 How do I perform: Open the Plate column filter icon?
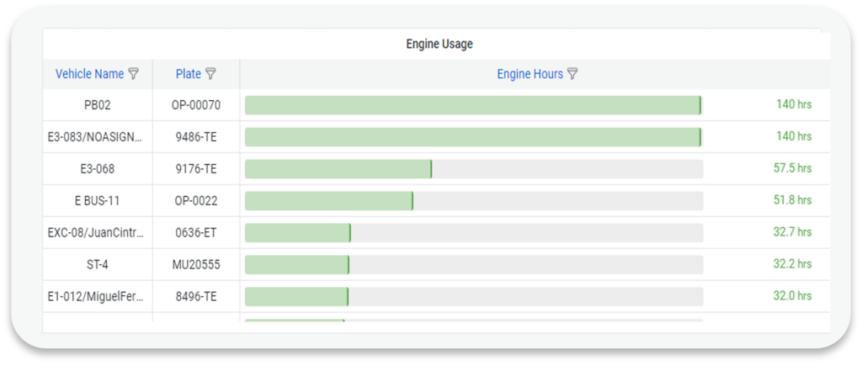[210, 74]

==

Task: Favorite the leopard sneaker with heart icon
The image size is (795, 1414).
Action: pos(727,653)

* * *

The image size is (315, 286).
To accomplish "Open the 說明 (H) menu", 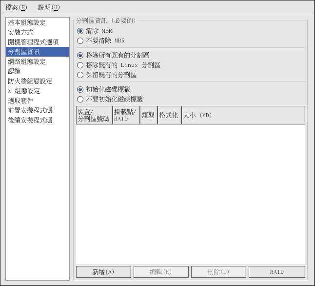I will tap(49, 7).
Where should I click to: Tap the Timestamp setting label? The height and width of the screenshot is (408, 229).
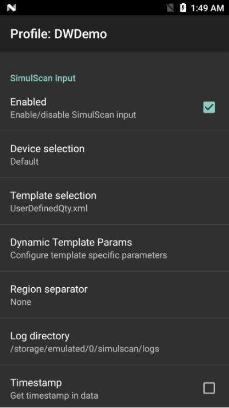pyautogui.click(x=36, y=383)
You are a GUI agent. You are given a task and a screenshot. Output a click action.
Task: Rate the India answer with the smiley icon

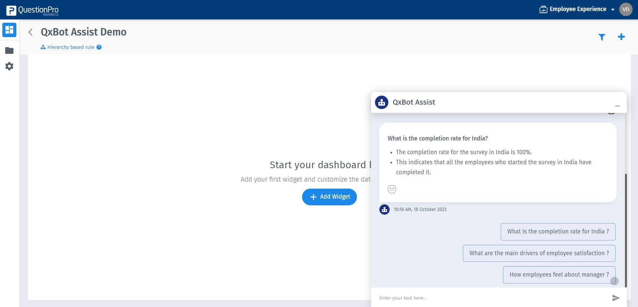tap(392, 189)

◆ **What is expected**
Which lines in the entries above contain the word "image"? Copy each one.

◆ **Task response**
The image size is (795, 1414).
The image size is (315, 286).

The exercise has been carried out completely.